When a home goes into foreclosure for non-payment, a spiral of negative outcomes can occur. After a borrower misses three mortgage payments, a notice of default is filed. The borrower then has 30 days to reply or show up in court to cure the default. If the payments aren’t caught up at the time, the lender can proceed to sell the home. This can damage the borrower’s credit, cost additional fees and the end result may be the permanent loss of the home. It can be difficult to stop a foreclosure and retain the home once the process has been initiated, but it is not impossible. Loan modification, bankruptcy and loss mitigation are all options, depending on the financial circumstances of the borrower.
How to Use Loan Modification to Stop a Foreclosure
Loan modification is one way to put a halt on foreclosure action. This is possibly the best course of action because it allows the borrower to keep the home by reworking the terms of the loan with the current lender. Doing so lets the borrower catch up on missed payments to put the loan back in good standing. Loan modifications can include a lowered interest rate for a period of time to temporarily lessen the payments or give an extension of time that draws the loan out, but also makes the monthly payment more affordable. As a preventative method to halt a foreclosure, loan modifications are approved even if the mortgage payments are not behind.

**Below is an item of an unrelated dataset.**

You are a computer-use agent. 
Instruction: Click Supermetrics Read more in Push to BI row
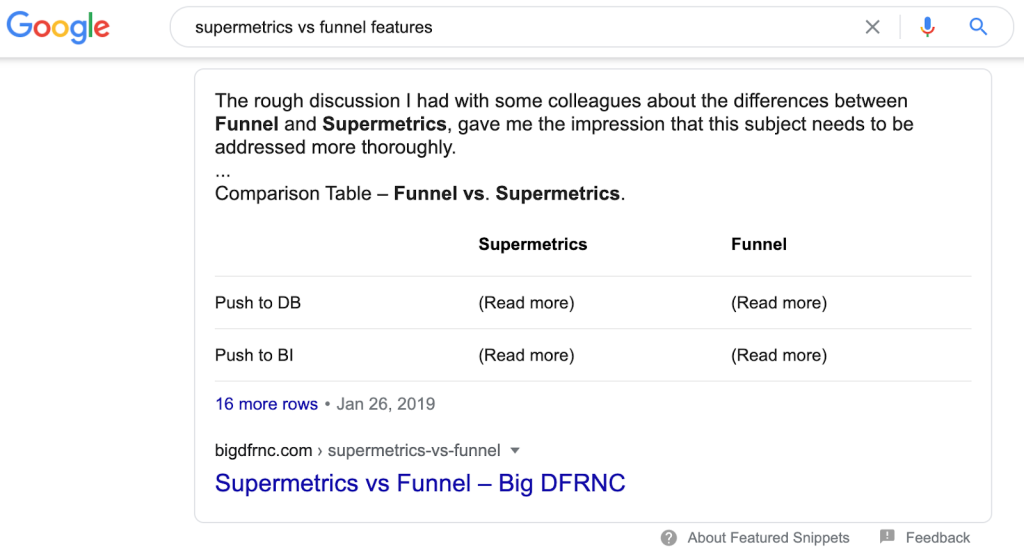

How to Stop a Foreclosure by Filing for Bankruptcy
Although Chapter 7 bankruptcy would likely result in the sale of the house to pay off a home loan that is in default or foreclosure, Chapter 13 bankruptcy can offer solution. I provides a viable way to reorganize personal debt and create a repayment plan that is more manageable. Although it will have a negative impact on a borrower’s credit, Chapter 13 bankruptcy doesn’t necessarily result in the loss of the home. It won’t completely wipe out the debt either. The key factor is being able to create a payment plan that makes catching up with the payment doable. The good thing is that once the document is filed with the court, the lender can no longer proceed with the foreclosure.
How to Stop a Foreclosure with a Loss Mitigation
There are two options for borrowers who want an option other than staying in the current mortgage. The first of these options is a short sale. Essentially, a short sale is a way for the borrower to sell the home and get out of the existing loan altogether. Often times, however, there is a still a balance due on the loan since the home can’t sell for the full amount owed on the loan. When a short sale isn’t feasible, the other option is a deed in lieu. This is a process by which the borrower turns the home back over to the bank and walks away. Once the deed in lieu is processed, the bank stops the foreclosure. The down side of this arrangement is that the borrower loses the home, but it may give them the fresh start that they need.
Ultimately, the borrower must look at the big picture to see which option is best for their particular situation. They need to be able to make a modified payment and not only stop the foreclosure, but also keep it from defaulting again. If a long-term hardship will prevent this, they may need to get out of the loan and give up the home to stop a foreclosure from happening.